## [ACTION ITEM]
Which of the lines in the data below contain the string "computer"? Copy each of them.

INPUT RECORDS section start

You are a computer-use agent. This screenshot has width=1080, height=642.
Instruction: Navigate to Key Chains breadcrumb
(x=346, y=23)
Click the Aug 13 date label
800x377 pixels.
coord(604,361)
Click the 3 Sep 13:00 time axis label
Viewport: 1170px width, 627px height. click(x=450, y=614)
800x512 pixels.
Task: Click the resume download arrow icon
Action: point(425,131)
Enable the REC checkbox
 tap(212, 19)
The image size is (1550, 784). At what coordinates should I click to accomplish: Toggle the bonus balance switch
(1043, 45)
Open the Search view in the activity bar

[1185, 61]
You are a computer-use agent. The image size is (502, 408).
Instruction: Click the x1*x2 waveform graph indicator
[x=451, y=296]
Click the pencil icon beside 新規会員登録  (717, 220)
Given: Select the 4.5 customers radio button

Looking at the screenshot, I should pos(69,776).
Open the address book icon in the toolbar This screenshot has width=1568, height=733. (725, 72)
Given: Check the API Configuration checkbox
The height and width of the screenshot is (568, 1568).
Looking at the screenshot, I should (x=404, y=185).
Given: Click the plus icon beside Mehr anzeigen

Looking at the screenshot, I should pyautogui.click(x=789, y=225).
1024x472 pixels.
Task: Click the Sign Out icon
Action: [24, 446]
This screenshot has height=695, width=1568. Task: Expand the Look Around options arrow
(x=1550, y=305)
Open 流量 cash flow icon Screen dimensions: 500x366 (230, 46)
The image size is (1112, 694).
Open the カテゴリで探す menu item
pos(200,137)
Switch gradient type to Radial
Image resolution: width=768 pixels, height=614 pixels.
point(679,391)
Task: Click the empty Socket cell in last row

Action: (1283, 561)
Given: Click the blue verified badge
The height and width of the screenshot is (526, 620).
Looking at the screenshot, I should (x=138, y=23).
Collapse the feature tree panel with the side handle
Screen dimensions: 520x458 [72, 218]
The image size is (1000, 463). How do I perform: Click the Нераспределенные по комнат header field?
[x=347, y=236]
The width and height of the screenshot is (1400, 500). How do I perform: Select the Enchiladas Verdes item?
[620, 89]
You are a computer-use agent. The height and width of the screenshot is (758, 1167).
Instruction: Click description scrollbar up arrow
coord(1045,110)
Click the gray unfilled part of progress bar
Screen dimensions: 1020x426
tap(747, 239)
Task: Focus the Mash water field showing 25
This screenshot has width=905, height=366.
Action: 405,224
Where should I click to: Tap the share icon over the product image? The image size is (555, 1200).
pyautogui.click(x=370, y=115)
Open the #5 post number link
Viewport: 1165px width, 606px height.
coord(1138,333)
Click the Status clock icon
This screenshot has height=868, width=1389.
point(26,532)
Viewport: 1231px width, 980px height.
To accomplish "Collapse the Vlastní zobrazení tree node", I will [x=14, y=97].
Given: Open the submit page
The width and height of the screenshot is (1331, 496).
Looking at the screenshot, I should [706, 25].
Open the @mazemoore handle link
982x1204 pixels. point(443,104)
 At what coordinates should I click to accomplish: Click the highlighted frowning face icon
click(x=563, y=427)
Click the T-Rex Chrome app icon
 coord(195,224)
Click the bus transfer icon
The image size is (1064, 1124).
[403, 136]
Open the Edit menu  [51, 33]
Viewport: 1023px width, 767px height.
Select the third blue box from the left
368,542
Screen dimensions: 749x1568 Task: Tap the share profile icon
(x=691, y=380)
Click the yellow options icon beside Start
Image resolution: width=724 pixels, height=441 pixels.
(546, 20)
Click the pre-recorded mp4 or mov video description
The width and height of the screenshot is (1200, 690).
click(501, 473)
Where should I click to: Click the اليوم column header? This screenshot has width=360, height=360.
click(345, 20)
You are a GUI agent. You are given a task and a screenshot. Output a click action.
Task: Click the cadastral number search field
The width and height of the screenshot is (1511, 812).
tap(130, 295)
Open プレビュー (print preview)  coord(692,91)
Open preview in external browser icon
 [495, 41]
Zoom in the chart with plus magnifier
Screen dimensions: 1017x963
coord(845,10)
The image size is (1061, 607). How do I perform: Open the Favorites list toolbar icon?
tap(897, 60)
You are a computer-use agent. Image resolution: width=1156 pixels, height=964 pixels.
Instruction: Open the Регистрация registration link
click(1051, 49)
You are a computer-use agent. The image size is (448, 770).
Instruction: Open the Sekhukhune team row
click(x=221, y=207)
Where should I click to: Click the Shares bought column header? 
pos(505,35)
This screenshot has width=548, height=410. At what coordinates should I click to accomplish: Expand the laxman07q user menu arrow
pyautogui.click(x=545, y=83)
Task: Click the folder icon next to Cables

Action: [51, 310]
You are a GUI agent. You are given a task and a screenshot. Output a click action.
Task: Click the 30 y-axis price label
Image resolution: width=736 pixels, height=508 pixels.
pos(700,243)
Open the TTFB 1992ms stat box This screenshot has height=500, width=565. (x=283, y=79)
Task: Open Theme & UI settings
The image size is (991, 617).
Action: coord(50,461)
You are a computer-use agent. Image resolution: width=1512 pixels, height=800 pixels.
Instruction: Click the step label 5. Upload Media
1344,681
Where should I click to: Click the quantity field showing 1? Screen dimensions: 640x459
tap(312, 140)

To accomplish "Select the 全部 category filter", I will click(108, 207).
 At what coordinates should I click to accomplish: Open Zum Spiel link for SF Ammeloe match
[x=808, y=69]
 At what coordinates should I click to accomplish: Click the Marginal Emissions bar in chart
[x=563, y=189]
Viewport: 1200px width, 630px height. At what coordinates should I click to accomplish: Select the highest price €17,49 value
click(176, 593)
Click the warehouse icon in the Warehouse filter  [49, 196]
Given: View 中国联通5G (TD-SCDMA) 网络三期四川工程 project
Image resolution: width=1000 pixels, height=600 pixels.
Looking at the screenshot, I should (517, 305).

INPUT RECORDS section end

## [RESPONSE BELOW]
You are a computer-use agent. This screenshot has width=1080, height=642.
You are a computer-use agent. The image size is (502, 408).
You are a computer-use agent. The height and width of the screenshot is (758, 1167).
You are a computer-use agent. Image resolution: width=1156 pixels, height=964 pixels.
You are a computer-use agent. The image size is (448, 770).
You are a computer-use agent. Image resolution: width=1512 pixels, height=800 pixels.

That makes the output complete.